**TASK GOAL**: Look through the listing below and write out exactly the lines from the line with "Instruction: Select the" to the line with "Given: Open Self Service in the sidebar", both included, and no others.

======== STUDY MATERIAL

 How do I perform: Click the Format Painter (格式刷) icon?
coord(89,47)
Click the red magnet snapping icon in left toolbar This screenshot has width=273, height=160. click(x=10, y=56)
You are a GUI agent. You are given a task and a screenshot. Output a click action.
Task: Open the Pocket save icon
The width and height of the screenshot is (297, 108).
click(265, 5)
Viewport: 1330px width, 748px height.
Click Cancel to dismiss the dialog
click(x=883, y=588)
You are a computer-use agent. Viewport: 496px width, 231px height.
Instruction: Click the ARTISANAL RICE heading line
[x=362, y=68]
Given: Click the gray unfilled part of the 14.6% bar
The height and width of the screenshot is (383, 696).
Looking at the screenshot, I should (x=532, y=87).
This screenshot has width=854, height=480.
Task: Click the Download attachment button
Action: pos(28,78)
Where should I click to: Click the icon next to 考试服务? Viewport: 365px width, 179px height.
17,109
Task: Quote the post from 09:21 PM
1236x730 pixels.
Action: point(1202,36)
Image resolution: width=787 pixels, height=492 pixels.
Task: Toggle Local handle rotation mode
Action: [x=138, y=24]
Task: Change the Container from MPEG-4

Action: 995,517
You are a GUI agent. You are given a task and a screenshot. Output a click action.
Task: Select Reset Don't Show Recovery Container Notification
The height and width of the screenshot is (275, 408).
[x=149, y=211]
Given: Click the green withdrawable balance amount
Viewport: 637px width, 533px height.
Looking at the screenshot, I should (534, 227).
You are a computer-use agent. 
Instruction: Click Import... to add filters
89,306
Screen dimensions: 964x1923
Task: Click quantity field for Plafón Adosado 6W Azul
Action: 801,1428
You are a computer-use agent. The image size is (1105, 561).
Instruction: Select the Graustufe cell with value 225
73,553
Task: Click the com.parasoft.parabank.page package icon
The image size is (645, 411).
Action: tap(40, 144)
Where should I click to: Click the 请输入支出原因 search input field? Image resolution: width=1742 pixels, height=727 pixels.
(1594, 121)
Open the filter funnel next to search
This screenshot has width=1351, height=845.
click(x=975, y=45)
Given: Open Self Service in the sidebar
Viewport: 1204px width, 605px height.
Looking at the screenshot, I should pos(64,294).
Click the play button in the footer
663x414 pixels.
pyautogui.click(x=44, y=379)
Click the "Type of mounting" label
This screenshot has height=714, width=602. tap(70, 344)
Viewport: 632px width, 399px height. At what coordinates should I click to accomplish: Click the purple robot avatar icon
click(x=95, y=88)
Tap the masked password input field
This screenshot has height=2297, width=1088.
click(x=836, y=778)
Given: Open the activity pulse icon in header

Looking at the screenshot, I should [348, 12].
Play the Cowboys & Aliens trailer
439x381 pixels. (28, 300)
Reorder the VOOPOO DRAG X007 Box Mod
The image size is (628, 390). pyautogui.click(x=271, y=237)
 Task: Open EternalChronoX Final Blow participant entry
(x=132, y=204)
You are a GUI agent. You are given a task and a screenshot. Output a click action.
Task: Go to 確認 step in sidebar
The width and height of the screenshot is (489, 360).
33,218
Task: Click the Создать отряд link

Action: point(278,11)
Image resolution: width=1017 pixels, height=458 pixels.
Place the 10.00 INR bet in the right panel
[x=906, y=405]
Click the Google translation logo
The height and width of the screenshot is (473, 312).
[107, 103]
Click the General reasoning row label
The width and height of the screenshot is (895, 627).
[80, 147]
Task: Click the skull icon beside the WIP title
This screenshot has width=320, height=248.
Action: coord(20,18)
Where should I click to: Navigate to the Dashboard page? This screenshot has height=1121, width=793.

================

**FINISHED EXERCISE**:
Instruction: Select the Graustufe cell with value 225
73,553
Task: Click the com.parasoft.parabank.page package icon
The image size is (645, 411).
Action: tap(40, 144)
Where should I click to: Click the 请输入支出原因 search input field? Image resolution: width=1742 pixels, height=727 pixels.
(1594, 121)
Open the filter funnel next to search
This screenshot has width=1351, height=845.
click(x=975, y=45)
Given: Open Self Service in the sidebar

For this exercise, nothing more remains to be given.